Transitioning from gray to green hydrogen is trivial. It’s literally the same process that the grid is going through now. Nothing changes for the end-user, since it is the same thing to them, just like green electricity. In fact, the reason why this conversation is happening at all is because pro-hydrogen people are certain this step is easily solved.
Meanwhile, with liquid fuels and combustion engines, the latter is a solved problem, so there’s no excuse to direct less than full attention to the former.
Actually making green hydrocarbon fuels in the quantities needed is not a trivial problem. It is likely just as difficult, if not more so, than figuring out how to distribute pure hydrogen. It needs to be mentioned that we can pipe hydrogen just like natural gas. The infrastructure for that is already largely built.
So if you’re an entity with a vested interest in fossil fuel extraction, what’re you gonna do?
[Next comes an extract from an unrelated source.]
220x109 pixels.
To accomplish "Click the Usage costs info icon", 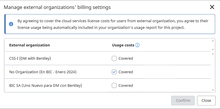I will click(137, 45).
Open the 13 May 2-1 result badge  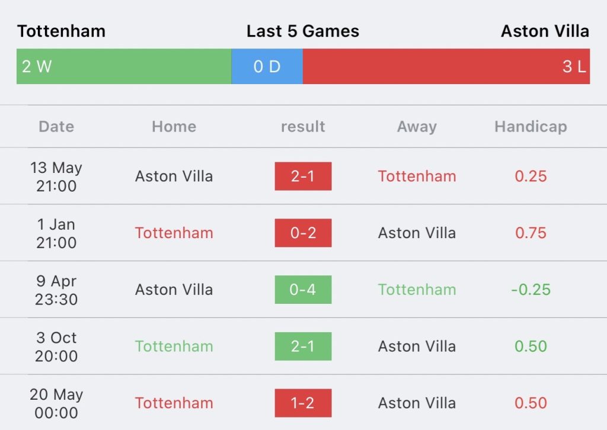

You’re gonna push for hydrogen, of course, because it provides a whole extra set of distracting issues for engjneers and tree-huggers to occupy themselves with that aren’t getting down to the brass tacks of actually replacing the fossil feedstock with a sustainable one.
Fossil fuel companies would strongly oppose any kind of green energy. It’s a conspiracy theory to think that would support the lesser of two apocalyptic outcomes. At best, only the pipeline companies would accept a transition to green hydrogen. But that is the same situation as the utility companies, and we don’t spread conspiracy theories about the BEVs being a trick by the utility companies.